Novel CACNA1S mutations for malignant hyperthermia enhance depolarization-induced Ca²⁺ release

Abstract

Malignant hyperthermia (MH) is a life-threatening genetic disorder in which general anesthetics cause massive Ca²⁺release from the sarcoplasmic reticulum in skeletal muscle. While most MH mutations have been found in the ryanodine receptor type 1 (RyR1), other genes are also associated with MH. We have recently identified several novel mutations in CACNA1S, the α1S subunit of the dihydropyridine receptor, from MH-susceptible patients. In this study, we performed a functional analysis of MH mutants using the reconstituted depolarization-induced Ca²⁺ release (DICR) platform. HEK293 cells expressing RyR1 were infected with baculovirus containing genes essential for DICR (CACNA1S, β1a, JP2, Stac3, and Kir2.1). DICR was induced by depolarization with different concentrations of potassium (K⁺) solutions.

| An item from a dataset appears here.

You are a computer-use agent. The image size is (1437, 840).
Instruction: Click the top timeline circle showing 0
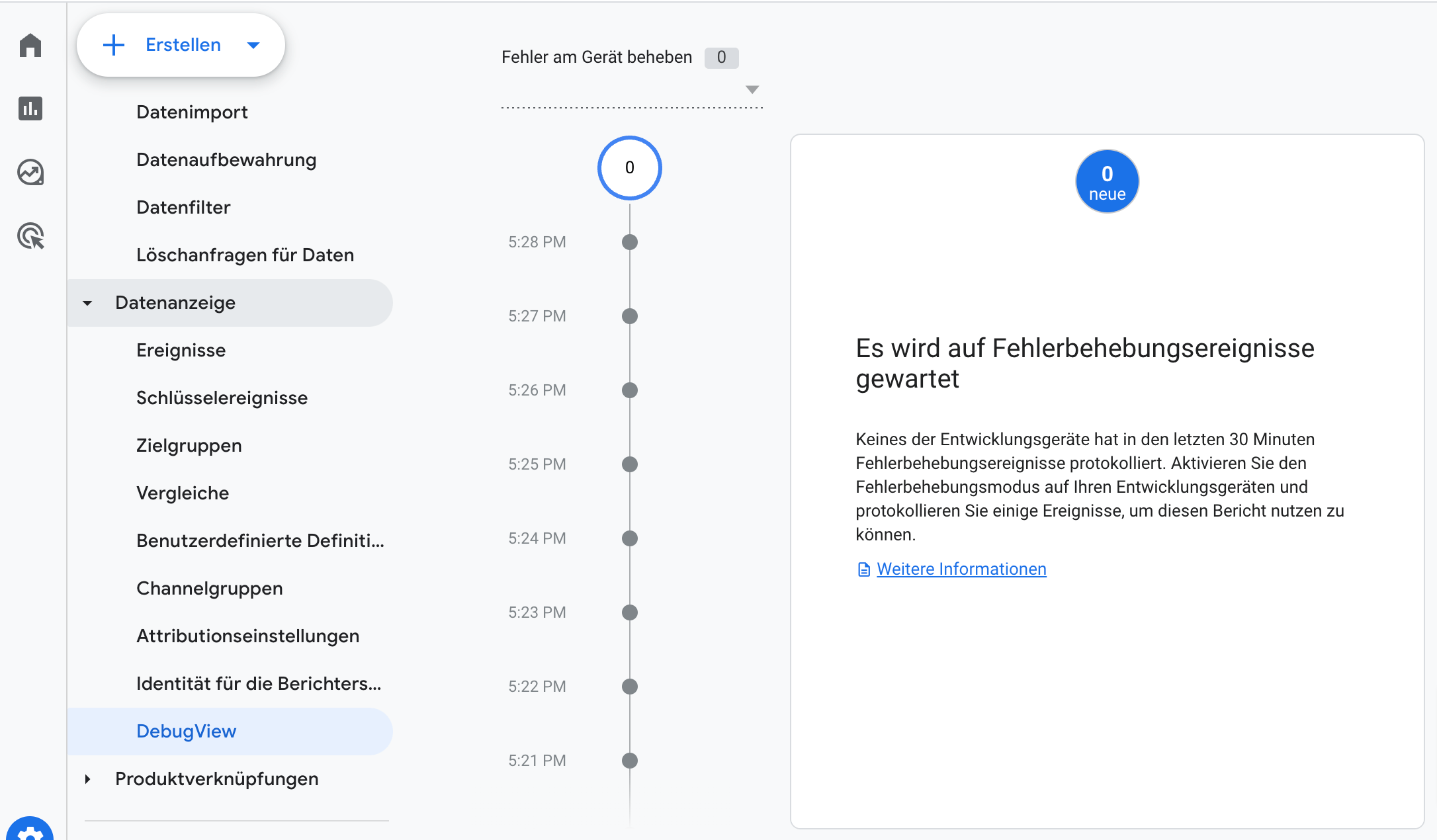click(630, 168)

Cells expressing two CACNA1S mutants showed greater sensitivity to K⁺ than WT cells. Consistently, charge movements were shifted to more hyperpolarizing potentials. These results suggest that CACNA1S MH mutations shift the DICR to a more hyperpolarizing potential. The two mutant cells showed greater sensitivity to caffeine than WT cells. Interestingly, the enhanced caffeine sensitivity was abolished by hyperpolarizing the resting membrane potential or by removing Stac3. Possible mechanisms of MH pathogenesis are discussed.